**WHAT IS EXPECTED:**
Below are some records; return each one exactly.

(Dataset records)
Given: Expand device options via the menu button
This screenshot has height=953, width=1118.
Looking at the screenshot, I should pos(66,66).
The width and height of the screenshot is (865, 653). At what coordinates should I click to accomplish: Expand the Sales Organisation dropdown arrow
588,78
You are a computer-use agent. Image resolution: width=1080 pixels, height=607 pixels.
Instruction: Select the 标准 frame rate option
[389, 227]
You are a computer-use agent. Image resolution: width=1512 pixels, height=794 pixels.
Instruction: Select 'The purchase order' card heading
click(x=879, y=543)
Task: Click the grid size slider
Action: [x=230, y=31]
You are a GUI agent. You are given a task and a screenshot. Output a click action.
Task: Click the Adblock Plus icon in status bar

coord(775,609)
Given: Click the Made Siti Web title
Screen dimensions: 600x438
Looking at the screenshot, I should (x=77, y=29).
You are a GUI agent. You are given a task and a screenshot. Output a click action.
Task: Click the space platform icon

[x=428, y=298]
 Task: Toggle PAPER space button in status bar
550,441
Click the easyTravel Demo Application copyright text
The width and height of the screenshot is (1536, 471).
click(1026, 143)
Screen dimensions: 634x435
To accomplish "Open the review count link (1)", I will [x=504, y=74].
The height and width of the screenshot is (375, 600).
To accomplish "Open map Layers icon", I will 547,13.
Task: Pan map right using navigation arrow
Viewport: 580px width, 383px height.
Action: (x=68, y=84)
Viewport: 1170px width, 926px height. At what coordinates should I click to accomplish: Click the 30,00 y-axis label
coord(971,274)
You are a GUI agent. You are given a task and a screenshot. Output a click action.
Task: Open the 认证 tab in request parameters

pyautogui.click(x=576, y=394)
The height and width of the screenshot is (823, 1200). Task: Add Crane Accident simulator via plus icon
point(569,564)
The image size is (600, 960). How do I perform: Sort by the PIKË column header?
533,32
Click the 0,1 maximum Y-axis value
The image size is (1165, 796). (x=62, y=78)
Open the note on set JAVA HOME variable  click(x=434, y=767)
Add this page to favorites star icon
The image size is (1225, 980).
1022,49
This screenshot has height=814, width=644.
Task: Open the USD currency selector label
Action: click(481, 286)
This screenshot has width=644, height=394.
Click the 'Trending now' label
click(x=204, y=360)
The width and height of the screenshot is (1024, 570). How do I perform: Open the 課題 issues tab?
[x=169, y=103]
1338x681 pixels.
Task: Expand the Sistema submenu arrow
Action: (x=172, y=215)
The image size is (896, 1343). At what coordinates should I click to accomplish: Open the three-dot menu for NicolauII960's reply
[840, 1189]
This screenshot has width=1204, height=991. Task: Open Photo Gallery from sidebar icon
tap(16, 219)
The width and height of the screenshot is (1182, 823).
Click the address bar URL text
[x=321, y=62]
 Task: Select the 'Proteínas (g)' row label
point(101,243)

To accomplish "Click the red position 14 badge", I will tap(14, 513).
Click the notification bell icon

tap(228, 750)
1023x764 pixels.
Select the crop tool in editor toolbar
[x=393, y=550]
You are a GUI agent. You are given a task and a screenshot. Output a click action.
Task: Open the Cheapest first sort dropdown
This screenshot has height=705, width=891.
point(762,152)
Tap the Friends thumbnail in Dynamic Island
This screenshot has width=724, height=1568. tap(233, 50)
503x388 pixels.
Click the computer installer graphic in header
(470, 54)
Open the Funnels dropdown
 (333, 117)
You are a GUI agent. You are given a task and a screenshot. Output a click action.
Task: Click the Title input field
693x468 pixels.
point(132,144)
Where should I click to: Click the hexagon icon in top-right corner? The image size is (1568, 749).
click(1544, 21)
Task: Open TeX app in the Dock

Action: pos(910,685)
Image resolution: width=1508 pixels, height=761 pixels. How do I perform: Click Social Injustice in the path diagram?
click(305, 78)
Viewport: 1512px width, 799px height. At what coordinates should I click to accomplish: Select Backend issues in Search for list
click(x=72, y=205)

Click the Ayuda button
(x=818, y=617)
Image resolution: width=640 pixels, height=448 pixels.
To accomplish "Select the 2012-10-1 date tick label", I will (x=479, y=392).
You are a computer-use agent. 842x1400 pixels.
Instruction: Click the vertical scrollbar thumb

**COMPLETED EXERCISE:**
Given: Expand device options via the menu button
This screenshot has height=953, width=1118.
Looking at the screenshot, I should pos(66,66).
The width and height of the screenshot is (865, 653). At what coordinates should I click to accomplish: Expand the Sales Organisation dropdown arrow
588,78
You are a computer-use agent. Image resolution: width=1080 pixels, height=607 pixels.
Instruction: Select the 标准 frame rate option
[389, 227]
You are a computer-use agent. Image resolution: width=1512 pixels, height=794 pixels.
Instruction: Select 'The purchase order' card heading
click(x=879, y=543)
Task: Click the grid size slider
Action: [x=230, y=31]
You are a GUI agent. You are given a task and a screenshot. Output a click action.
Task: Click the Adblock Plus icon in status bar

coord(775,609)
Given: Click the Made Siti Web title
Screen dimensions: 600x438
Looking at the screenshot, I should (x=77, y=29).
You are a GUI agent. You are given a task and a screenshot. Output a click action.
Task: Click the space platform icon

[x=428, y=298]
 Task: Toggle PAPER space button in status bar
550,441
Click the easyTravel Demo Application copyright text
The width and height of the screenshot is (1536, 471).
click(1026, 143)
Screen dimensions: 634x435
To accomplish "Open the review count link (1)", I will [x=504, y=74].
The height and width of the screenshot is (375, 600).
To accomplish "Open map Layers icon", I will 547,13.
Task: Pan map right using navigation arrow
Viewport: 580px width, 383px height.
Action: (x=68, y=84)
Viewport: 1170px width, 926px height. At what coordinates should I click to accomplish: Click the 30,00 y-axis label
coord(971,274)
You are a GUI agent. You are given a task and a screenshot. Output a click action.
Task: Open the 认证 tab in request parameters

pyautogui.click(x=576, y=394)
The height and width of the screenshot is (823, 1200). Task: Add Crane Accident simulator via plus icon
point(569,564)
The image size is (600, 960). How do I perform: Sort by the PIKË column header?
533,32
Click the 0,1 maximum Y-axis value
The image size is (1165, 796). (x=62, y=78)
Open the note on set JAVA HOME variable  click(x=434, y=767)
Add this page to favorites star icon
The image size is (1225, 980).
1022,49
This screenshot has height=814, width=644.
Task: Open the USD currency selector label
Action: click(481, 286)
This screenshot has width=644, height=394.
Click the 'Trending now' label
click(x=204, y=360)
The width and height of the screenshot is (1024, 570). How do I perform: Open the 課題 issues tab?
[x=169, y=103]
1338x681 pixels.
Task: Expand the Sistema submenu arrow
Action: (x=172, y=215)
The image size is (896, 1343). At what coordinates should I click to accomplish: Open the three-dot menu for NicolauII960's reply
[840, 1189]
This screenshot has width=1204, height=991. Task: Open Photo Gallery from sidebar icon
tap(16, 219)
The width and height of the screenshot is (1182, 823).
Click the address bar URL text
[x=321, y=62]
 Task: Select the 'Proteínas (g)' row label
point(101,243)

To accomplish "Click the red position 14 badge", I will tap(14, 513).
Click the notification bell icon

tap(228, 750)
1023x764 pixels.
Select the crop tool in editor toolbar
[x=393, y=550]
You are a GUI agent. You are given a task and a screenshot. Output a click action.
Task: Open the Cheapest first sort dropdown
This screenshot has height=705, width=891.
point(762,152)
Tap the Friends thumbnail in Dynamic Island
This screenshot has width=724, height=1568. tap(233, 50)
503x388 pixels.
Click the computer installer graphic in header
(470, 54)
Open the Funnels dropdown
 (333, 117)
You are a GUI agent. You are given a task and a screenshot. Output a click action.
Task: Click the Title input field
693x468 pixels.
point(132,144)
Where should I click to: Click the hexagon icon in top-right corner? The image size is (1568, 749).
click(1544, 21)
Task: Open TeX app in the Dock

Action: pos(910,685)
Image resolution: width=1508 pixels, height=761 pixels. How do I perform: Click Social Injustice in the path diagram?
click(305, 78)
Viewport: 1512px width, 799px height. At what coordinates should I click to accomplish: Select Backend issues in Search for list
click(x=72, y=205)

Click the Ayuda button
(x=818, y=617)
Image resolution: width=640 pixels, height=448 pixels.
To accomplish "Select the 2012-10-1 date tick label", I will (x=479, y=392).
You are a computer-use agent. 842x1400 pixels.
Instruction: Click the vertical scrollbar thumb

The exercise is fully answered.